--- Material shown Enclosed Below ---

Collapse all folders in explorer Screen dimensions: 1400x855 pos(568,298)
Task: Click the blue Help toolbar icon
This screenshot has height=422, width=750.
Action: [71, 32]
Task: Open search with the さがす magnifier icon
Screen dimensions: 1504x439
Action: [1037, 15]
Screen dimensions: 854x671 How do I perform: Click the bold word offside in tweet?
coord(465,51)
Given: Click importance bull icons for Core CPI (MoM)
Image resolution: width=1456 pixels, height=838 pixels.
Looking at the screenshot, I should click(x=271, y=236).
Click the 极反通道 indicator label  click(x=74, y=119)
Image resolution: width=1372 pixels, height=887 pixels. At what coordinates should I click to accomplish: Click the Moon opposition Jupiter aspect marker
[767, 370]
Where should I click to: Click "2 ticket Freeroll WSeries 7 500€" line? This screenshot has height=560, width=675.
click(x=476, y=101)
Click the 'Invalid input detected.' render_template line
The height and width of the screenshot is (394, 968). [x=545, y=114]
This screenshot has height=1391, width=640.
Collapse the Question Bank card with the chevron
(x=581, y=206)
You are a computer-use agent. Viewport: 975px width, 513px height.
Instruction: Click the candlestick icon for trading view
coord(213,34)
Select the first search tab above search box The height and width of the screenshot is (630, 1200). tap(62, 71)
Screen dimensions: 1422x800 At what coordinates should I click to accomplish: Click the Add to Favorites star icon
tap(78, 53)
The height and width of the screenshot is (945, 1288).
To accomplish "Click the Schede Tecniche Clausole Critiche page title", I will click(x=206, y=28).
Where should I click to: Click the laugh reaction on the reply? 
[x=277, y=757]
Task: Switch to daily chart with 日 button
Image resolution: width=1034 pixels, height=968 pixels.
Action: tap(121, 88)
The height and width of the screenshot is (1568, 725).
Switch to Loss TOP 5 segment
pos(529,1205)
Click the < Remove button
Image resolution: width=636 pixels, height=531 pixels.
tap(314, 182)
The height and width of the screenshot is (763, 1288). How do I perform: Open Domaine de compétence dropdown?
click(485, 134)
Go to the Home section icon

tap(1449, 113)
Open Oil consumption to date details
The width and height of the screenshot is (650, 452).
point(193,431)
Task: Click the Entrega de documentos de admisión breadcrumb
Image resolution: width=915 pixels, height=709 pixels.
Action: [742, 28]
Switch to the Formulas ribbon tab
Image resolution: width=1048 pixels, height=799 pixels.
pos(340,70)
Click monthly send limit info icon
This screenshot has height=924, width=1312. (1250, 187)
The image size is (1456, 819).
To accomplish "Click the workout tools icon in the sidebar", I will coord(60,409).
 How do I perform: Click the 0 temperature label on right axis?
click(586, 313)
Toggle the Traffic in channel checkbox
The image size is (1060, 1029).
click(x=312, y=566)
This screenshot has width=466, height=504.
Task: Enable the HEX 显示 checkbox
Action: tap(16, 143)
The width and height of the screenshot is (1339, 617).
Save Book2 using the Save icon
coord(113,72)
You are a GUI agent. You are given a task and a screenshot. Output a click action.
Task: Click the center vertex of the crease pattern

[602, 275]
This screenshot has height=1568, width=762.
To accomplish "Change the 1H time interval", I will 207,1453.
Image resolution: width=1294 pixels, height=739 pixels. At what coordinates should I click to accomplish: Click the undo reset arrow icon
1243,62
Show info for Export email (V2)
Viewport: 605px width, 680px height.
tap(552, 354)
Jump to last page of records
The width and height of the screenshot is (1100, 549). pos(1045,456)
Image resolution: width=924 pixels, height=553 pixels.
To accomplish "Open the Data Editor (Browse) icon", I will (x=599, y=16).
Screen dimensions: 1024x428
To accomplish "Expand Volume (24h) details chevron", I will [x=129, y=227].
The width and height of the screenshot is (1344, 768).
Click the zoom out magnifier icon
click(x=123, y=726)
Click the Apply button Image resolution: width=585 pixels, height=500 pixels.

--- End of Enclosed Material shown ---

-- Problem statement --
Without leaving anything out, give the entries again exactly.

-- Result for this task --
Collapse all folders in explorer Screen dimensions: 1400x855 pos(568,298)
Task: Click the blue Help toolbar icon
This screenshot has height=422, width=750.
Action: [71, 32]
Task: Open search with the さがす magnifier icon
Screen dimensions: 1504x439
Action: [1037, 15]
Screen dimensions: 854x671 How do I perform: Click the bold word offside in tweet?
coord(465,51)
Given: Click importance bull icons for Core CPI (MoM)
Image resolution: width=1456 pixels, height=838 pixels.
Looking at the screenshot, I should click(x=271, y=236).
Click the 极反通道 indicator label  click(x=74, y=119)
Image resolution: width=1372 pixels, height=887 pixels. At what coordinates should I click to accomplish: Click the Moon opposition Jupiter aspect marker
[767, 370]
Where should I click to: Click "2 ticket Freeroll WSeries 7 500€" line? This screenshot has height=560, width=675.
click(x=476, y=101)
Click the 'Invalid input detected.' render_template line
The height and width of the screenshot is (394, 968). [x=545, y=114]
This screenshot has height=1391, width=640.
Collapse the Question Bank card with the chevron
(x=581, y=206)
You are a computer-use agent. Viewport: 975px width, 513px height.
Instruction: Click the candlestick icon for trading view
coord(213,34)
Select the first search tab above search box The height and width of the screenshot is (630, 1200). tap(62, 71)
Screen dimensions: 1422x800 At what coordinates should I click to accomplish: Click the Add to Favorites star icon
tap(78, 53)
The height and width of the screenshot is (945, 1288).
To accomplish "Click the Schede Tecniche Clausole Critiche page title", I will click(x=206, y=28).
Where should I click to: Click the laugh reaction on the reply? 
[x=277, y=757]
Task: Switch to daily chart with 日 button
Image resolution: width=1034 pixels, height=968 pixels.
Action: tap(121, 88)
The height and width of the screenshot is (1568, 725).
Switch to Loss TOP 5 segment
pos(529,1205)
Click the < Remove button
Image resolution: width=636 pixels, height=531 pixels.
tap(314, 182)
The height and width of the screenshot is (763, 1288). How do I perform: Open Domaine de compétence dropdown?
click(485, 134)
Go to the Home section icon

tap(1449, 113)
Open Oil consumption to date details
The width and height of the screenshot is (650, 452).
point(193,431)
Task: Click the Entrega de documentos de admisión breadcrumb
Image resolution: width=915 pixels, height=709 pixels.
Action: [742, 28]
Switch to the Formulas ribbon tab
Image resolution: width=1048 pixels, height=799 pixels.
pos(340,70)
Click monthly send limit info icon
This screenshot has height=924, width=1312. (1250, 187)
The image size is (1456, 819).
To accomplish "Click the workout tools icon in the sidebar", I will coord(60,409).
 How do I perform: Click the 0 temperature label on right axis?
click(586, 313)
Toggle the Traffic in channel checkbox
The image size is (1060, 1029).
click(x=312, y=566)
This screenshot has width=466, height=504.
Task: Enable the HEX 显示 checkbox
Action: tap(16, 143)
The width and height of the screenshot is (1339, 617).
Save Book2 using the Save icon
coord(113,72)
You are a GUI agent. You are given a task and a screenshot. Output a click action.
Task: Click the center vertex of the crease pattern

[602, 275]
This screenshot has height=1568, width=762.
To accomplish "Change the 1H time interval", I will 207,1453.
Image resolution: width=1294 pixels, height=739 pixels. At what coordinates should I click to accomplish: Click the undo reset arrow icon
1243,62
Show info for Export email (V2)
Viewport: 605px width, 680px height.
tap(552, 354)
Jump to last page of records
The width and height of the screenshot is (1100, 549). pos(1045,456)
Image resolution: width=924 pixels, height=553 pixels.
To accomplish "Open the Data Editor (Browse) icon", I will (x=599, y=16).
Screen dimensions: 1024x428
To accomplish "Expand Volume (24h) details chevron", I will [x=129, y=227].
The width and height of the screenshot is (1344, 768).
Click the zoom out magnifier icon
click(x=123, y=726)
Click the Apply button Image resolution: width=585 pixels, height=500 pixels.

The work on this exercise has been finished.